One benefit of starting a brewery in a big city is the ready-made audience for your product and an abundance of investors to help you get started. Another is that there are plenty of talented people around with skills required for a new business, like marketing, branding, sales, business development and management. You can see these skills on show as a swathe of new breweries have started selling their beer across the capital. Camden Town, By The Horns, Rechurch and Moncada have great bottles and cool websites. Several have blogs, Facebook pages and twitter accounts. Crate and London Fields have created trendy bars around the brewery in the right locations to generate buzz and instant income. Sambrooks have done a brilliant job of getting their product to a huge number of pubs and off licences across town, and Tap East simply opened in Europe’s biggest shopping mall. For sheer passion and innovation, look no further than Beavertown and Brodies. There is a lot of enterprise going on here, and yet perhaps the one skill underrepresented is brewing.

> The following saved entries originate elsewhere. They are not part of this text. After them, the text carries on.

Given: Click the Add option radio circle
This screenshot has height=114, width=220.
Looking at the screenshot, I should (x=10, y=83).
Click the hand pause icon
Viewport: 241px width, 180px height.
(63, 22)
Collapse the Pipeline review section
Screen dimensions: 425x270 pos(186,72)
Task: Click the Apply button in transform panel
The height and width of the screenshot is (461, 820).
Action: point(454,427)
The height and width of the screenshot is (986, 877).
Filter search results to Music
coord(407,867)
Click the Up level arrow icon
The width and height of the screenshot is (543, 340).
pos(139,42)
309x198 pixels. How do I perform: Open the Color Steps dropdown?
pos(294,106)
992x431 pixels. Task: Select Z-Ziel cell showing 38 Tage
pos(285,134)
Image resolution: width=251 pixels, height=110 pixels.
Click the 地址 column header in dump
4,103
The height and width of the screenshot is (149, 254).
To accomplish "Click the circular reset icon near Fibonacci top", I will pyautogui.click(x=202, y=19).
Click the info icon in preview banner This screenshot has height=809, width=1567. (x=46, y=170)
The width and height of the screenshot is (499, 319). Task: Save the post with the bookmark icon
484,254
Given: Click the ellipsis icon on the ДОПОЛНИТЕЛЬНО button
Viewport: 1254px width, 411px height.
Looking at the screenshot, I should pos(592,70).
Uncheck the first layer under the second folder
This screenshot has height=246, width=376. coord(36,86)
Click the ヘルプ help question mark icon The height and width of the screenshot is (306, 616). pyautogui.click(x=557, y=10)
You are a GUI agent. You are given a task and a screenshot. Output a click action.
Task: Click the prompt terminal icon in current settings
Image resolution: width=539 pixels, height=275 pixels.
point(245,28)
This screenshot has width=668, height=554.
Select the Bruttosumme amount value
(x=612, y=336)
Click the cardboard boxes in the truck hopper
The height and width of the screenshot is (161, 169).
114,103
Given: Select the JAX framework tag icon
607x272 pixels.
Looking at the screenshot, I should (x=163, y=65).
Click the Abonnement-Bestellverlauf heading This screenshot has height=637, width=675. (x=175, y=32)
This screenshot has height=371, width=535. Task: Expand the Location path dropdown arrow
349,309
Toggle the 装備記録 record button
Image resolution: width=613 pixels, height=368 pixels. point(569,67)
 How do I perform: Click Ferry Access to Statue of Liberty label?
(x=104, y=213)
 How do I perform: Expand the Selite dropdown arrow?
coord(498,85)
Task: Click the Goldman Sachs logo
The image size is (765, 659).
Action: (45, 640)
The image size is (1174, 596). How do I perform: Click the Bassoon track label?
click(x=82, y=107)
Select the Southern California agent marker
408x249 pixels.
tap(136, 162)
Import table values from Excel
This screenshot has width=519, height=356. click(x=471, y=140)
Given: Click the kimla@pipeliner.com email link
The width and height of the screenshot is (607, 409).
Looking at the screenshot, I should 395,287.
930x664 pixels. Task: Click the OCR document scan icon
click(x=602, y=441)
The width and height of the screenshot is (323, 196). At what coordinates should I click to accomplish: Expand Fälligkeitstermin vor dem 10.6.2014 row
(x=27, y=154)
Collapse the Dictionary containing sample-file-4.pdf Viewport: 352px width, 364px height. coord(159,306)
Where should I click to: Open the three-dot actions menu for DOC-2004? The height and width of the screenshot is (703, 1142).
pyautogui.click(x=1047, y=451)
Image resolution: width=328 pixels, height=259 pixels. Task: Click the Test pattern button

Brewing is generally not one of the skills in which there is an abundance of qualified personnel, so when 20 odd breweries arrive in less time than it takes to earn a degree or complete an apprenticeship, it seems likely that talent will be in short supply. While there are many of our breweries that succeed online, on the phone, in the accounts, on the bottles and at the pump clip, too few succeed in the glass. The ones that do are self-evident and the ones that don’t will not be named here as many of these are small, new enterprises that are rapidly improving. But learning on the job is not really acceptable when many of these businesses are charging in excess of £3 a pint and supplying to off-licences and pubs across London. Beers can range from simply dull to badly conceived, poorly executed, and even infected. In the last year alone, I have had under-conditioned lagers, diacetyl bombs that taste like best bitter with packet of Werthers Original dropped in it, endless sorry attempts at hop heavy beers that seemingly forgot about the malt, the odd vinegary pint, a few muddy swamps of yeast with beer hidden in it, and even 2 ‘pale ales’ that were dark enough to be stouts. This leads to the question of whether there are enough quality brewers to fill the demand.
On the
whole, the proliferation of London breweries is an exciting, positive development,
and it looks set to continue. But this is only sustainable and desirable if
quality beer is being made and an audience of craft beer drinkers are not dissuaded
by high prices and an inferior product. Conformity and absolute consistency is
not necessary but if too many bad beers reach our glass then the pursuit of the
higher pleasures and elevated intrigue of craft beer is simply not worth it. I
certainly hope that the majority of drinkers are not concerned and that
standards continue to rise; my next pint will be a local one. But will yours? Is
the current set of London breweries brewing to a high enough standard and if
not is this due to a lack of talented individuals?